Data entries:
↓↓↓
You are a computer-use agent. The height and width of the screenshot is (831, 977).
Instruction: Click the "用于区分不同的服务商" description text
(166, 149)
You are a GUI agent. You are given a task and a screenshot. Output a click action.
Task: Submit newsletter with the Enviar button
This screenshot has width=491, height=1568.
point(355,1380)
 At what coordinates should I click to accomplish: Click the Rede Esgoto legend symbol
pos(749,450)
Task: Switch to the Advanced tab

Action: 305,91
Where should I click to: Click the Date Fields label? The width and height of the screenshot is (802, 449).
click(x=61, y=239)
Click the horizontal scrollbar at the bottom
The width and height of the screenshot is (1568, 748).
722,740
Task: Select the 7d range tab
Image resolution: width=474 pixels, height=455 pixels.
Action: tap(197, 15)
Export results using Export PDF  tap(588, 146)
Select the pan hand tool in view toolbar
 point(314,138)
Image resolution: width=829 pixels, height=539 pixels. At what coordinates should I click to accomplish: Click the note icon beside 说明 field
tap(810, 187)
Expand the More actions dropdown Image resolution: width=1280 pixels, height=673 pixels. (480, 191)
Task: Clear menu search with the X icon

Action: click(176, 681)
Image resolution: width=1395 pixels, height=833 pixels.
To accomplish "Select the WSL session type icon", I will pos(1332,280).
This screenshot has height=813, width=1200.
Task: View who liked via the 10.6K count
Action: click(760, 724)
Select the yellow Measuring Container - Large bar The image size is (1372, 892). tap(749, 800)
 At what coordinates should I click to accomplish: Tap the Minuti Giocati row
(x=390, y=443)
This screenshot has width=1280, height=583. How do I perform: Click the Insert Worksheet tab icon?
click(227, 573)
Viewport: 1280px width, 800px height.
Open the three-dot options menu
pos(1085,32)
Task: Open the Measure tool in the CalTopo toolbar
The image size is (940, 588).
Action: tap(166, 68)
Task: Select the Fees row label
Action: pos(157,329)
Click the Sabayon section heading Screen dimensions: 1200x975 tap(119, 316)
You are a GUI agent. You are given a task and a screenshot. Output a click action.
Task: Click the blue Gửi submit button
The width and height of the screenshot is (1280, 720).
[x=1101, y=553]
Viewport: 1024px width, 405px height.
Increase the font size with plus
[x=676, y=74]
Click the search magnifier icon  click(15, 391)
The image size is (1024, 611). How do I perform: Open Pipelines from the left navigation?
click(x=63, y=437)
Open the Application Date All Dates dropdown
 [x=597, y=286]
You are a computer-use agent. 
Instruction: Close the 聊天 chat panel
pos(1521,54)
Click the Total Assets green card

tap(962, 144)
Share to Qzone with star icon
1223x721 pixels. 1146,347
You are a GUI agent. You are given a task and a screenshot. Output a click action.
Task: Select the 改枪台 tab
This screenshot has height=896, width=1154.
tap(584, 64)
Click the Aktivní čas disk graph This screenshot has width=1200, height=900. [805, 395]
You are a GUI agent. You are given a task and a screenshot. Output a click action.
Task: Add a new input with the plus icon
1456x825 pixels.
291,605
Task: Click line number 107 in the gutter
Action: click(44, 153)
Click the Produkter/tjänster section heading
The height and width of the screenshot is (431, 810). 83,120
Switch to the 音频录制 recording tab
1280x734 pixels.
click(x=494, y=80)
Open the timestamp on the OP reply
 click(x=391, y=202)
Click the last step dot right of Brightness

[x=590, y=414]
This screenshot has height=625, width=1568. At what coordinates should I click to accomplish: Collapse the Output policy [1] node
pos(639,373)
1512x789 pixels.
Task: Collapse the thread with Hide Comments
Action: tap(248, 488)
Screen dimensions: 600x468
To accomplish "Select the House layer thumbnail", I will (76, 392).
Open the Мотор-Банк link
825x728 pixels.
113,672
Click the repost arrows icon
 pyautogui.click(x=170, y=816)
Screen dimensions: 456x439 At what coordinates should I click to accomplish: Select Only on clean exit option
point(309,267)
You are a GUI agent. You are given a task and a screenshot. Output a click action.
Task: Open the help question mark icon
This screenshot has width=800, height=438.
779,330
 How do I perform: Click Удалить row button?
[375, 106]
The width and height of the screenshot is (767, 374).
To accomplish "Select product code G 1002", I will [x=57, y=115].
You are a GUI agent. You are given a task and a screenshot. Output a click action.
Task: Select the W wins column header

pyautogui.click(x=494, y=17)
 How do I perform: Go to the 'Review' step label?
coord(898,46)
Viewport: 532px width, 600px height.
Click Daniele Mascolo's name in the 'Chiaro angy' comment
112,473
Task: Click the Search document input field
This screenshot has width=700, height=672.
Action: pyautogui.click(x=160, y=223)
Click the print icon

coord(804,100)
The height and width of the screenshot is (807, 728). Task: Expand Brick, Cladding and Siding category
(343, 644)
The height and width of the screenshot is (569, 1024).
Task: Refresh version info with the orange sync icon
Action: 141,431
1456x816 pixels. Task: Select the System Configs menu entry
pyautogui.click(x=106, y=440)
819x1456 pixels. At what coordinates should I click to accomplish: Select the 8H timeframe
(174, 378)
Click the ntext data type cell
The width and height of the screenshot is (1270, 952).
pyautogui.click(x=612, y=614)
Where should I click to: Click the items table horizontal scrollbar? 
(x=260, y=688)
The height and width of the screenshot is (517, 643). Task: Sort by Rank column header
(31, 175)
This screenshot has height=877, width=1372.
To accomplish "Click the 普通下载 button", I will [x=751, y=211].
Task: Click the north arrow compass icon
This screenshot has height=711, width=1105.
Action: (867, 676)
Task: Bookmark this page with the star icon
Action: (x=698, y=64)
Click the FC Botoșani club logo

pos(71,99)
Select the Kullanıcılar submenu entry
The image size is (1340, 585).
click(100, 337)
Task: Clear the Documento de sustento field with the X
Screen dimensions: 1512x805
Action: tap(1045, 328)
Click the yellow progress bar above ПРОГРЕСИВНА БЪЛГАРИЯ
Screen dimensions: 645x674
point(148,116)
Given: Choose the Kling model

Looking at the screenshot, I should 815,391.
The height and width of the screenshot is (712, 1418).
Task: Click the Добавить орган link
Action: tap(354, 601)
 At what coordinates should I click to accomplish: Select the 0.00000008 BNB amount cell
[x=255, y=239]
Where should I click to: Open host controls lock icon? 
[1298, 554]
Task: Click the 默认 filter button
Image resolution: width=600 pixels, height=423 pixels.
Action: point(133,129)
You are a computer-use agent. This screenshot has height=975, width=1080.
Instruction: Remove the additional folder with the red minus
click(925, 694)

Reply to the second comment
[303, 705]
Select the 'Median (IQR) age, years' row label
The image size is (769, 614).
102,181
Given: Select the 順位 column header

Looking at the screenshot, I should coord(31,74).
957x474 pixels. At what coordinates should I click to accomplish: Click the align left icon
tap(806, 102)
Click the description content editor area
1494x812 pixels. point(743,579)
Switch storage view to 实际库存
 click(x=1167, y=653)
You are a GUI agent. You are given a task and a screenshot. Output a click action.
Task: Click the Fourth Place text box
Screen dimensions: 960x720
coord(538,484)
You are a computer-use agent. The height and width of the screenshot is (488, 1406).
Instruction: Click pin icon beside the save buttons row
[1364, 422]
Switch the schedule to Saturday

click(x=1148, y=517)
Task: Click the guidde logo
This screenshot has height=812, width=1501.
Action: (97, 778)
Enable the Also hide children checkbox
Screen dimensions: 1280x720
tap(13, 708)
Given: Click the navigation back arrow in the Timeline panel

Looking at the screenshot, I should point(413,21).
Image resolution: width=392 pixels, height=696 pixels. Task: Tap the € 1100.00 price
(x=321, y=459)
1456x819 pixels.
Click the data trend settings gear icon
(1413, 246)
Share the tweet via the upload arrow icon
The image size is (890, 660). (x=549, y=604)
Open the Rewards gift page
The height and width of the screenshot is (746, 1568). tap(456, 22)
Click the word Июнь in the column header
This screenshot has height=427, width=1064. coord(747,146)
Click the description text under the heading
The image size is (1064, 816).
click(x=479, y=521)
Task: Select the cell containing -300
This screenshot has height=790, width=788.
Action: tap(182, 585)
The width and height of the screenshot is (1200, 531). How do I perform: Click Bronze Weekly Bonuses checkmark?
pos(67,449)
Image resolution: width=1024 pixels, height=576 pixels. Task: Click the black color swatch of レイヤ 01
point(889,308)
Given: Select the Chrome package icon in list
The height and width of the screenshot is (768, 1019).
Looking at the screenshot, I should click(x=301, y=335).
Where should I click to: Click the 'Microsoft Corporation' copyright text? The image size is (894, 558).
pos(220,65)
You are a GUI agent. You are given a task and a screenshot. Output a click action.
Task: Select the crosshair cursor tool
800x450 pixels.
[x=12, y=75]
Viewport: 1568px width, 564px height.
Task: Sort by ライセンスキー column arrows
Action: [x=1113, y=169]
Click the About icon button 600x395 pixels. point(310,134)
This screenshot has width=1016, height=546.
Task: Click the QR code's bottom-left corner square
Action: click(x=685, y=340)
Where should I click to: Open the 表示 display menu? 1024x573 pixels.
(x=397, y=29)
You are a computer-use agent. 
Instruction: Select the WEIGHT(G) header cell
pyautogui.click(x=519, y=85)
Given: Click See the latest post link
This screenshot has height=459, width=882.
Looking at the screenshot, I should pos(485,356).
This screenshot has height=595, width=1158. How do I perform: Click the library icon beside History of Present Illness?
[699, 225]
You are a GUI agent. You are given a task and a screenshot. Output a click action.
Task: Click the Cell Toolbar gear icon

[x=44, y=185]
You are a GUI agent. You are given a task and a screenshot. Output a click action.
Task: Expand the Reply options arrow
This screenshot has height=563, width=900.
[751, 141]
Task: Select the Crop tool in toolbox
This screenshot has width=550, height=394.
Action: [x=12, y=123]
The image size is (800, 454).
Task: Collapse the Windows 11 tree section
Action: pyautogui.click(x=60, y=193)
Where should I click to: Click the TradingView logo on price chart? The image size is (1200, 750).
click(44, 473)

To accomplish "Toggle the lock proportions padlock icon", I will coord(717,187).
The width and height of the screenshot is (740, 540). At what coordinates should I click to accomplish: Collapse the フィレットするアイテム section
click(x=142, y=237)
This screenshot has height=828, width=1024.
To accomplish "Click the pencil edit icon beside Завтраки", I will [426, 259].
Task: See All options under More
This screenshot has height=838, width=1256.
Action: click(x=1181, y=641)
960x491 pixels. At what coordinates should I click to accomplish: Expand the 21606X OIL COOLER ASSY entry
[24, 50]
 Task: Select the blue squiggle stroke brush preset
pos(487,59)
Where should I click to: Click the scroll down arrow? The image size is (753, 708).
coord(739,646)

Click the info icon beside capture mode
↑↑↑
#### Task goal
Take every line above that includes the string "computer" and return it.

#### Solution to the exercise
You are a computer-use agent. The height and width of the screenshot is (831, 977).
You are a computer-use agent. 
You are a computer-use agent. This screenshot has height=975, width=1080.
You are a computer-use agent. The height and width of the screenshot is (488, 1406).
You are a computer-use agent. 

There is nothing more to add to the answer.